En definitiva, hablamos de literatura y no de textos salvíficos, esotéricos o místicos. Por eso, leído o quizás mal leído por generaciones enteras de cubanos, la potencia de este poema reside en su discreción, en su delicadeza y sabia contención. Martí no anuncia o declara el mito, ni propone un programa ético de mejoramiento humano a nivel político y social. Antes bien, lo inscribe –tal vez, inconscientemente– bajo el terso tejido de un relato infantil.
La lectura cubana de Los zapaticos de rosa ha olvidado esta hondura. Y esto, a contrapelo de cualquier escritor moderno o modernista –Martí fue ambas cosas– que cree en la potencia regeneradora de la literatura y el arte. Y no lo hemos olvidado por ignorancia o desconocimiento, sino por una actitud más antigua y radical: la defensa del cubano –en realidad, todos los seres humanos nos comportamos en similar forma– ante lo sagrado.
Tal como lo vio Mañach en su ensayo, el choteo, ese modo cubano que niega la profundidad y desvaloriza lo punzante y doloroso de la realidad, es la forma más elemental de evitar el “temblor” interior, siempre acompañado de su correspondiente “temor”, como ya sabía el danés Kierkegaard.
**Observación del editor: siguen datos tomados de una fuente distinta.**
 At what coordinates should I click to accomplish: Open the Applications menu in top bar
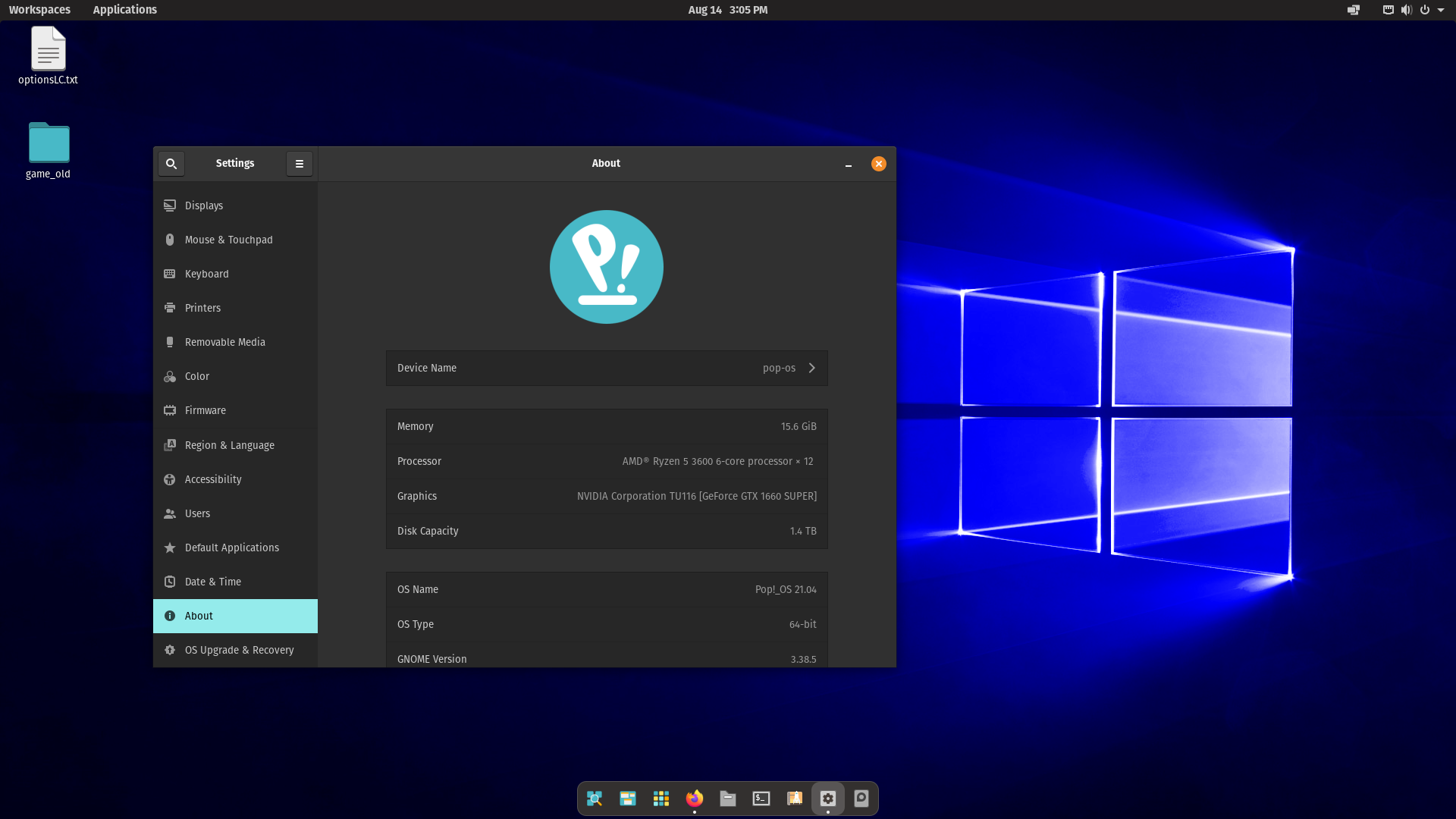pyautogui.click(x=124, y=10)
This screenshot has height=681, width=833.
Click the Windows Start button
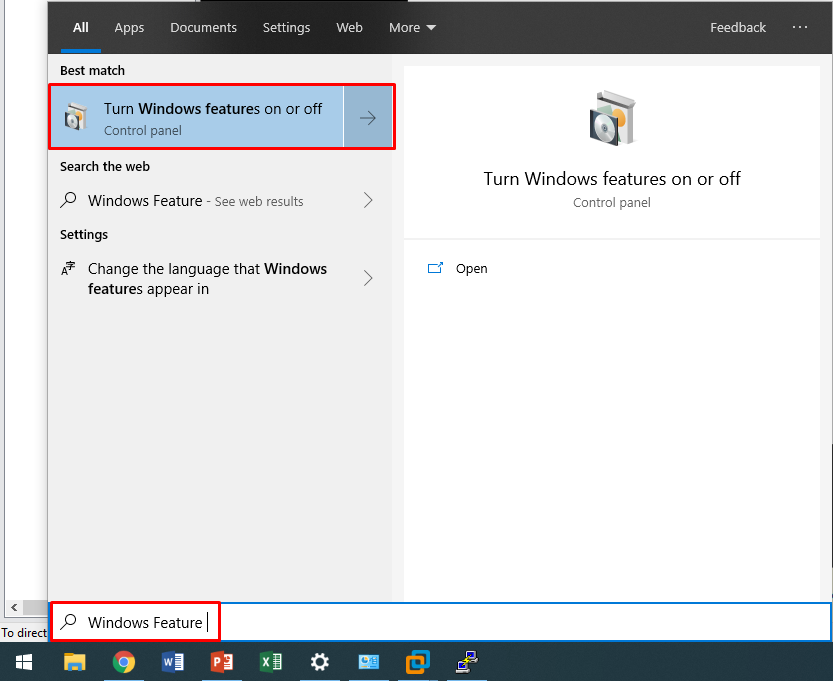click(x=24, y=662)
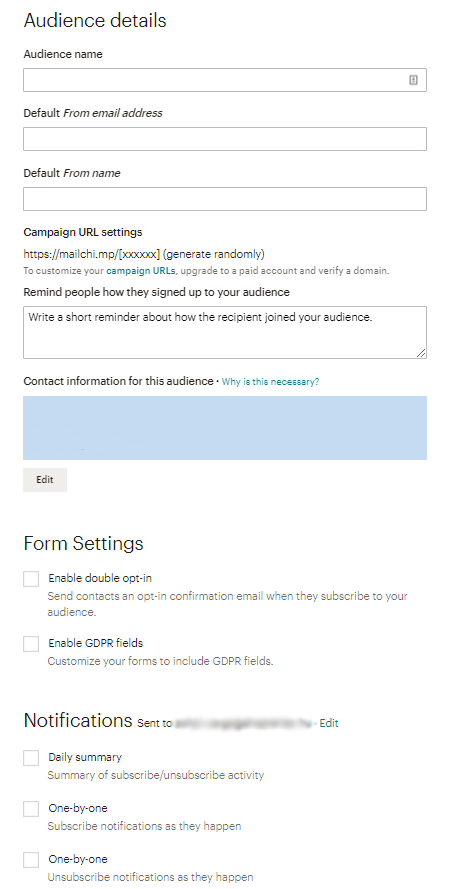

Para nadie es un secreto que Cuba está urgida de cambios fundamentales. Quién sabe si, al dejar de leer Los zapaticos de rosa con esa indiferencia, que tantas veces nos ha caracterizado como pueblo, logremos que la nación cambie, aunque sea un poco. Quién sabe si logremos este cambio cuando empecemos a percibir que, en ese sencillo poema, hay un “exceso”, un viaje del alma y un descenso dramático al mundo material, una prueba iniciática y un regreso. Porque Pilar no es solo una niña, sino una figuración del alma que funciona como un axis mundi, pequeño pero real. Y, sobre todo, porque la belleza tiene capacidad redentora.
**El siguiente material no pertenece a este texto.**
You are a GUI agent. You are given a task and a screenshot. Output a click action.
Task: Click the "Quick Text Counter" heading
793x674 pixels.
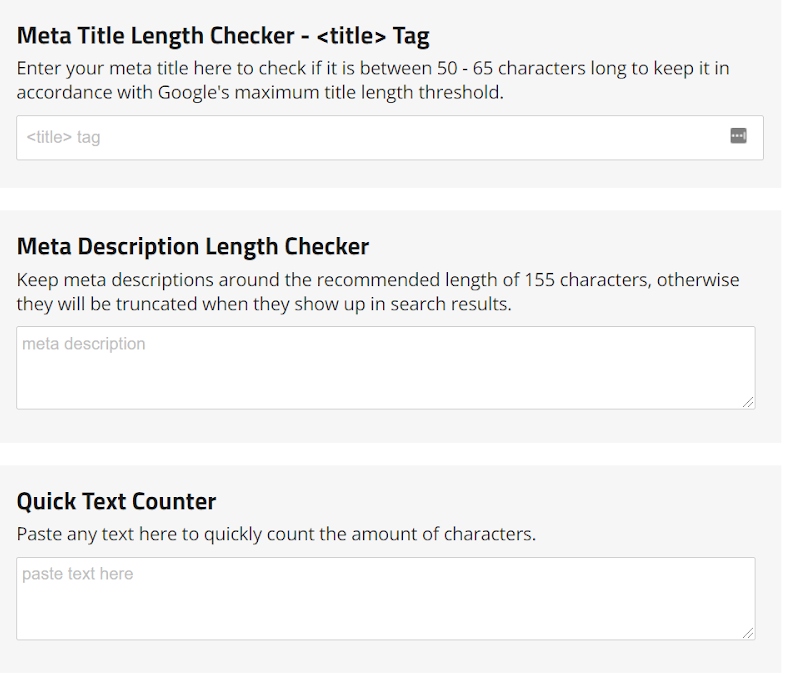pyautogui.click(x=116, y=501)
Entonces, leer a Martí con nuevos ojos, leerlo bien o quizás “mal”, será aceptar la herida que nos constituye como seres humanos y como sociedad. Tal vez esto signifique que Martí deje de ser lo que siempre ha sido: un ritual mecánico, manejado por la política de turno. Tal vez, solo así su lectura se convierta en un acto en que reconozcamos de una vez que, en la vida, existe una raíz profunda inserta en nuestra vida cotidiana.